● Tasks for this exercise:
• 1. Please give the AS68RC article again, everything from "The transmission contains" down to "figures 2 and 3.", switching "sprag" to "one-way clutch".
• 2. For each statement, answer yes or no according to the AS68RC article and quote the words that decide it. (a) The AS68RC has been used in Dodge vehicles since the 2007 model year. (b) The valve body carries six pressure switches. (c) In the first phase of reverse engagement, shift solenoids 1 and 2 become energized.

● Page excerpt:
Technically Speaking
- Subject: Design, operation and diagnosis
- Unit: Aisin Seiki AS68RC
- Vehicle Applications: Isuzu, UD and Mitsubishi midsize trucks; Dodge 26,000-lb. commercial vehicles
- Essential Reading: Rebuilder, Diagnostician
- Author: Wayne Colonna, ATSG, Transmission Digest Technical Editor
The AS68RC is a rear-wheel-drive Aisin Seiki six-speed transmission that began its life in the U.S. with Isuzu, UD and Mitsubishi midsize trucks (Figure 1). Since the 2007 model year, it has been used in Dodge incomplete-chassis and commercial vehicles with a GCVW rating of 26,000 pounds and the 6.7-liter Cummins diesel engine.
The transmission contains three drive-clutch assemblies (K1, K2 & K3), two hold-clutch assemblies (B1 & B2) and one sprag (F1) to produce six speeds through a triple planetary gear train (P1, P2 and P3). The complex aspect of this unit has to do with the electro/hydraulic controls the computer uses to control these five clutch assemblies in addition to the converter clutch. Attached to the valve body are eight pressure switches, four on/off solenoids and four linear solenoids, most of which you can see in figures 2 and 3.
ATSG has produced the industry’s only AS68RC technician’s guide that contains complete hydraulics along with valve-body, pump and case mapping that reveals how the computer controls this unit. It is an outstanding detailed manual that makes sense out of what is a very complex operating system. If you were to look at data-stream information with a scan tool, you would certainly understand what I am talking about.
With eight pressure switches going on and off and eight solenoids being operated, it is quite an experience, one that leaves you scratching your head trying to make sense of it all. But once you understand what is occurring by viewing these schematics, you not only can make sense of scan-tool data but also will be able to diagnose and isolate malfunctioning solenoids and/or switches. Take, for example, linear solenoid C (Figure 3), which is used to control garage-shift engagements into both Reverse and Drive and to control converter-clutch application, making this a triple-play solenoid. And for any triple play to occur, other players need to do their part.
Figure 4 illustrates phase one in the two-phase process of engagement into reverse. The first phase occurs during the initial selection of reverse at idle with the brake applied. Shift solenoids 2 and 3 become energized (on) and the duty cycle for linear solenoid C goes high. This causes various valves to stroke, allowing regulated line pressure (identified by color orange) to be routed to a double accumulator set and the K3 clutch. This allows for a controlled, soft apply of the K3 clutch for a smooth reverse engagement.

[Dataset items]
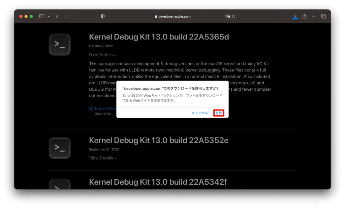
Task: Show the downloads list
Action: point(295,16)
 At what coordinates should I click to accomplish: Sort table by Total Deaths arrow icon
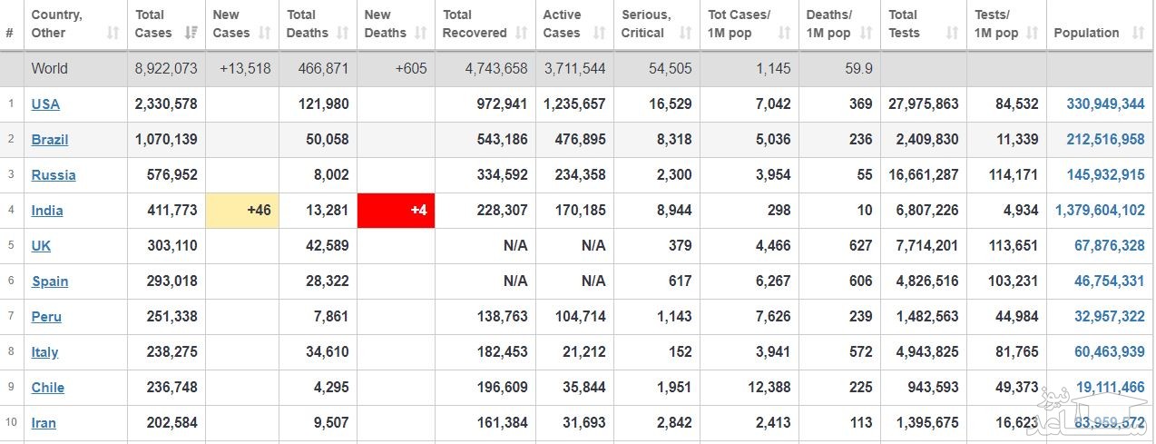pyautogui.click(x=341, y=33)
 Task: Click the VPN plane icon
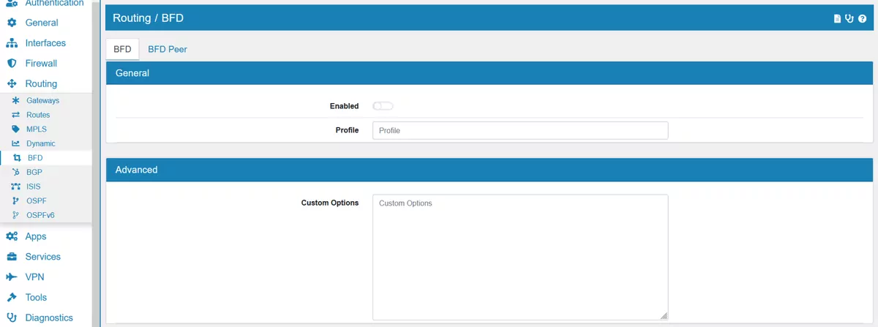pyautogui.click(x=12, y=277)
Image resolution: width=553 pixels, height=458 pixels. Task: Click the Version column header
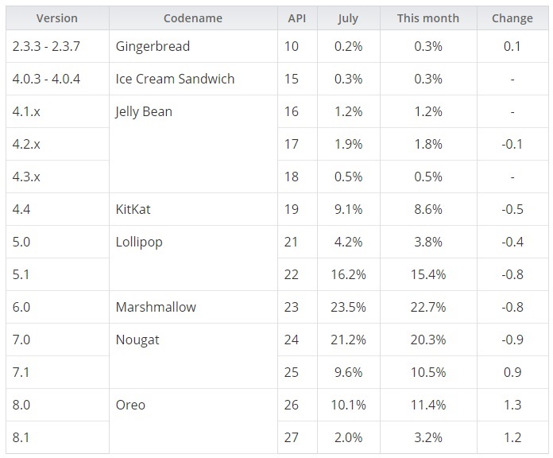point(57,18)
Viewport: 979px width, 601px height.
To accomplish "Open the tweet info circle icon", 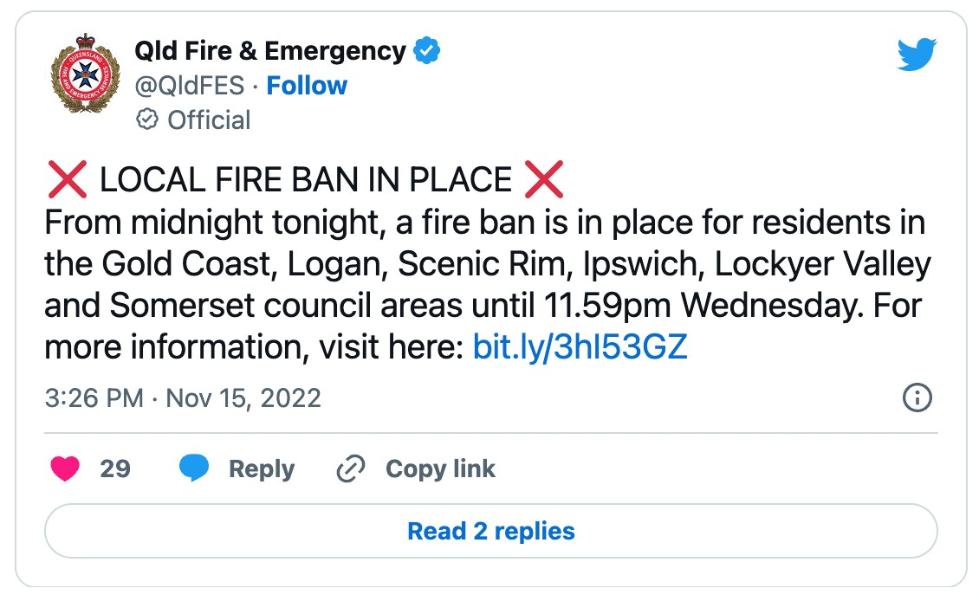I will [917, 398].
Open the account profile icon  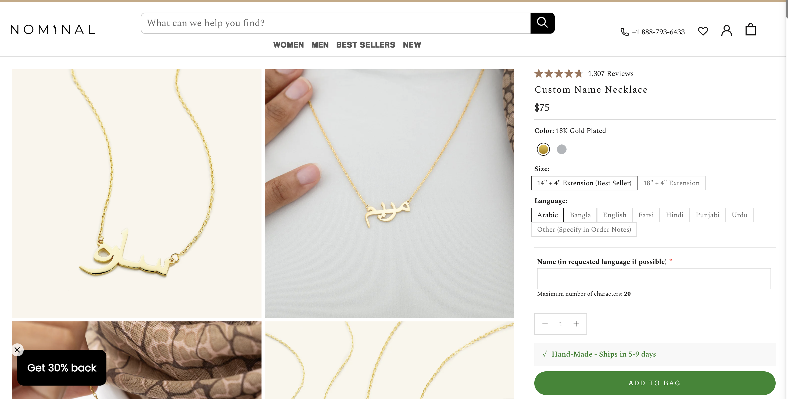[x=727, y=31]
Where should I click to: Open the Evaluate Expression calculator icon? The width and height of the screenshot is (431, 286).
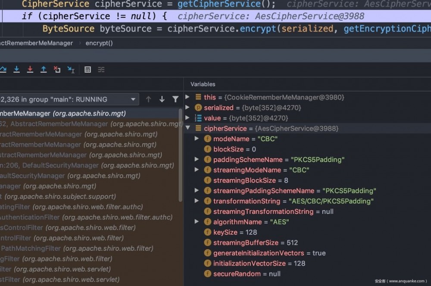[87, 69]
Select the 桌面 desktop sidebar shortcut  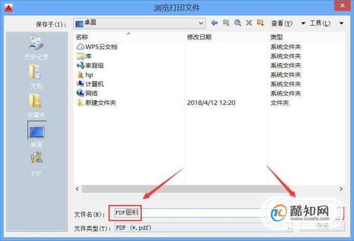coord(36,135)
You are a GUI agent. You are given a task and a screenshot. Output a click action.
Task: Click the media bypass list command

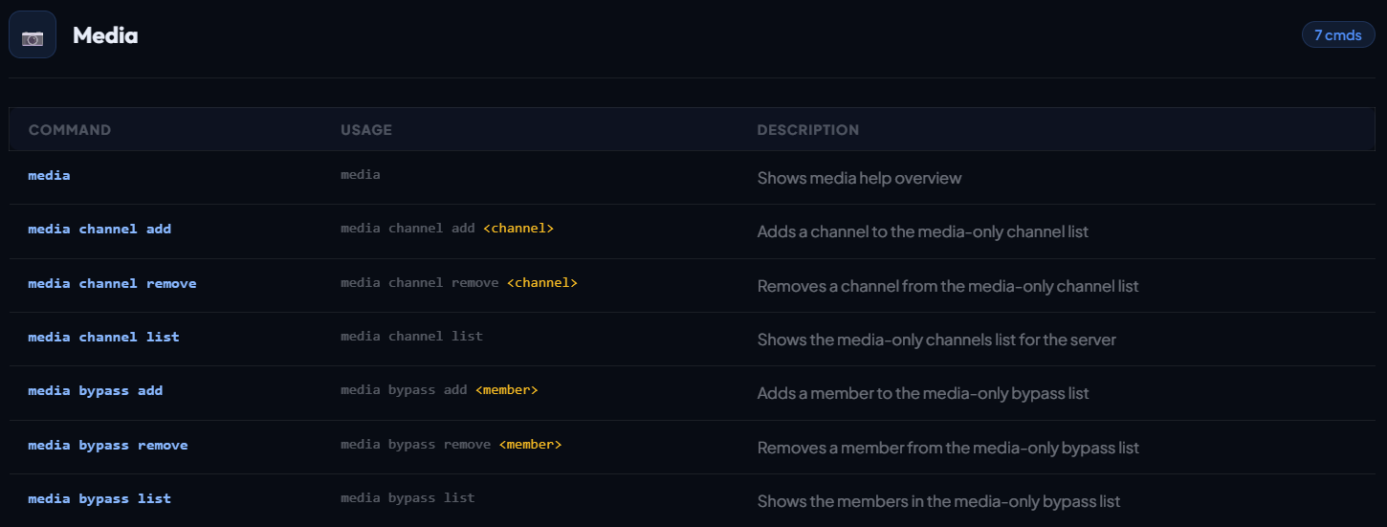pos(99,499)
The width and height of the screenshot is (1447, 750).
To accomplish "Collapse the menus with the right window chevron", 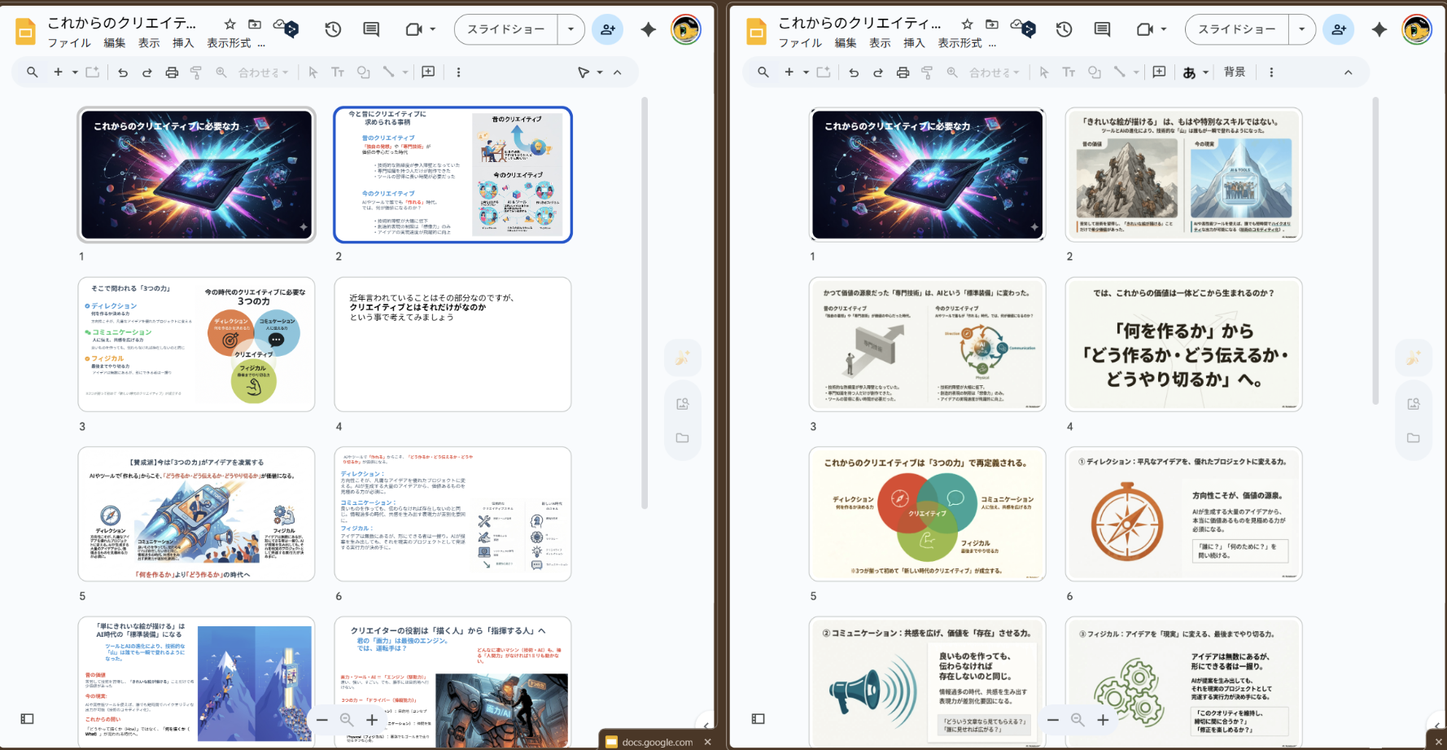I will (1348, 72).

● Per-task answers:
• 1.
The transmission contains three drive-clutch assemblies (K1, K2 & K3), two hold-clutch assemblies (B1 & B2) and one one-way clutch (F1) to produce six speeds through a triple planetary gear train (P1, P2 and P3). The complex aspect of this unit has to do with the electro/hydraulic controls the computer uses to control these five clutch assemblies in addition to the converter clutch. Attached to the valve body are eight pressure switches, four on/off solenoids and four linear solenoids, most of which you can see in figures 2 and 3.

• 2.
(a) Yes: "Since the 2007 model year, it has been used in Dodge incomplete-chassis and commercial vehicles"
(b) No: "Attached to the valve body are eight pressure switches"
(c) No: "Shift solenoids 2 and 3 become energized (on)"